Nathan Thompson, who’s been involved in neighborhood community safety issues for more than two decades, recalls that “I first met Maya Wiley the way I sadly met many of my neighbors then: because something bad happened to them.”

Referring to Mandel’s mugging, he said that “Maya was, early in her time here, both a victim of violent crime and the victim of a Police Department that failed her.” A camera outside a neighbor’s house had captured the assault, but detectives left without that footage, and without even leaving a card, after the VHS tape got stuck when she tried to eject it. Later, the woman’s husband saved the tape and Thompson took it and knocked on Wiley’s door, introducing himself and explaining that “I had the tape and I wanted to print up reward posters from the images. Maya was open-minded to try anything as there was a sense the NYPD was not aggressively pursuing this.”

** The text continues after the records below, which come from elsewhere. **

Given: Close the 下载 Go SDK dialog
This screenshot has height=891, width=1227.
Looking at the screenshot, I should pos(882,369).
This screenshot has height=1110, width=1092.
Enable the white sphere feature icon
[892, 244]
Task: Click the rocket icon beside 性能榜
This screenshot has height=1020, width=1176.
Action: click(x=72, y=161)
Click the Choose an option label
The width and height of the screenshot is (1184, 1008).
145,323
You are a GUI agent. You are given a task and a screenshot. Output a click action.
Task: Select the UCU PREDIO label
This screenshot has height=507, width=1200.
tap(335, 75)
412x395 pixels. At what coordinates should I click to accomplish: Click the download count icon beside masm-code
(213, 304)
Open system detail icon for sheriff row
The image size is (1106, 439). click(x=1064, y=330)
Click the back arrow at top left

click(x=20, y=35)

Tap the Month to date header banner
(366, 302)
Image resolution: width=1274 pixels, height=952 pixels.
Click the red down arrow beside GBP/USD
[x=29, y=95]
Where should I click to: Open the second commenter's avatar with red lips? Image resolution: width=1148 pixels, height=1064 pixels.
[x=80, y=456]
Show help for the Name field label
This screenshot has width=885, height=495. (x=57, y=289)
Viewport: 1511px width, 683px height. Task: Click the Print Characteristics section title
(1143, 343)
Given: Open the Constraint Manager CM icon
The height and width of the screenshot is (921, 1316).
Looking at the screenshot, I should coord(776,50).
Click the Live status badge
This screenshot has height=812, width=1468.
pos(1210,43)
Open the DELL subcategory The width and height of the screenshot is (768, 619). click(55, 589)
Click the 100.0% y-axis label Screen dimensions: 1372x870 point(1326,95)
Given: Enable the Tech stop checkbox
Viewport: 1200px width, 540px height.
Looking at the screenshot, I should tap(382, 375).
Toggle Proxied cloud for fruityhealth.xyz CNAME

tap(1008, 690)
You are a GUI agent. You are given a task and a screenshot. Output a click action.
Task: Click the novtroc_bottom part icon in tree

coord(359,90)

The stills were muddy, but “I did make a reward poster with them and Maya and I took them to a 70th Precinct meeting and circulated them. At some point, the commanding officer got one handed to him, and he was not pleased. He stood up and said, ‘So someone made their own reward poster. Look, I am not a lawyer but...’ and Maya shot out of her chair and said: ‘Well I am a lawyer, and there is nothing illegal about us trying to do a job you didn’t finish.’ There was a big group in attendance and they kind of went nuts.

“I knew at the moment that Maya was going to be that truth-to-power person to push back loudly when she had to, and that she was not afraid of the NYPD machine.”